Ici, pas de paladins en armure étincelante ni de mages sages aux barbes blanches. Bienvenue en Brancalonie, un royaume déglingué, miroir grotesque de l’Italie médiévale, où vos héros sont des Canailles : fripouilles, vauriens, mercenaires sans le sou et bons à rien, jetés dans un monde de Spaghetti Fantasy. Les tavernes enfumées remplacent les grandes salles des rois, les contrats foireux prennent la place des quêtes sacrées, et les bagarres d’auberge éclipsent les batailles épiques. Dans ce monde picaresque et satirique, l’aventure est une corvée douteuse, et chaque victoire un prétexte à trinquer — si vous survivez jusque-là.

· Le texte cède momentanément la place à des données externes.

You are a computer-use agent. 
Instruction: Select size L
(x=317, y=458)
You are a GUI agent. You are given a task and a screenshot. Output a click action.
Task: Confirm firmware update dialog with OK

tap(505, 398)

Brancalonia détourne la 5e édition de D&D pour coller à son ton gouailleur et ironique : Contrats douteux : les Canailles bossent pour des commanditaires véreux, souvent à leurs dépens. Rixes de taverne : règles spéciales pour casser des chopes et se battre à coups de bancs. Camelote : vos armes sont émoussées, vos potions frelatées, vos trésors souvent de pacotille. Progression limitée : les personnages plafonnent au niveau 6, parce que la gloire éternelle n’est pas faite pour les Canailles.

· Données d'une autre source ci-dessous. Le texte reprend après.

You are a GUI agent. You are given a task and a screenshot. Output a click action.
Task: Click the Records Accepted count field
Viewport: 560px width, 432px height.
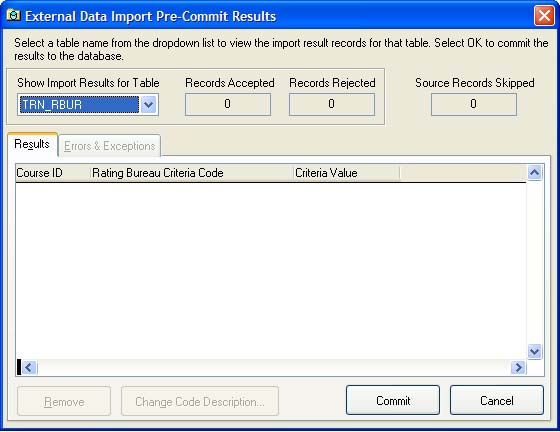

Dans Brancalonia, on incarne des archétypes tirés du folklore italien et de la Commedia dell’Arte : Le Païen : rustre primitif, guerrier féroce, qui règle tout à coups de massue et de rage païenne. Le Spadassin : fine lame fanfaronne, toujours prêt à croiser le fer pour l’honneur… ou pour la bourse d’un autre. Le Frère : moine bagarreur, prédicateur vagabond, souvent plus prompt à lever son poing qu’à prêcher la paix. L’Arlequin : bouffon coloré, maître des masques et des pirouettes, qui trompe ses ennemis par le rire et la ruse. Le Brigand : voleur de grands chemins, charmeur roublard et tricheur invétéré. Chacun de ces rôles est une caricature haute en couleur, bien plus proche des personnages de farce que des héros épiques.

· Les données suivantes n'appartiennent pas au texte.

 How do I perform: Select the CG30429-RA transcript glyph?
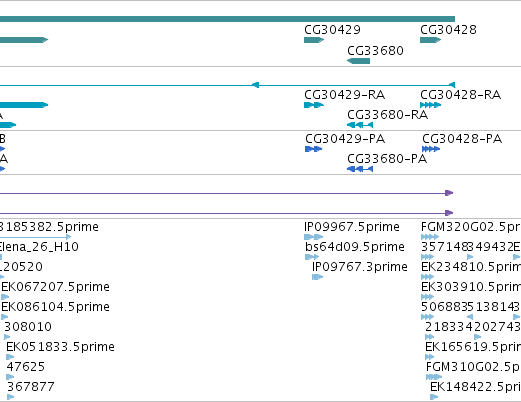(x=314, y=105)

Le Royaume d’État-lie est un patchwork de provinces en ruine, de collines infestées de brigands, de ports véreux et de duchés décadents. On y croise autant de paysans miséreux que de nobles corrompus, de reliques inquiétantes que de monstres issus des contes populaires. Mais peu importe la grandeur des menaces : vos Canailles n’y cherchent ni gloire ni justice. Elles veulent survivre, s’enrichir, boire, et ressortir vivantes de la taverne. Dans Brancalonia, chaque contrat cache un traquenard, chaque banquet finit en bagarre, et chaque victoire se paie en dettes et en cicatrices.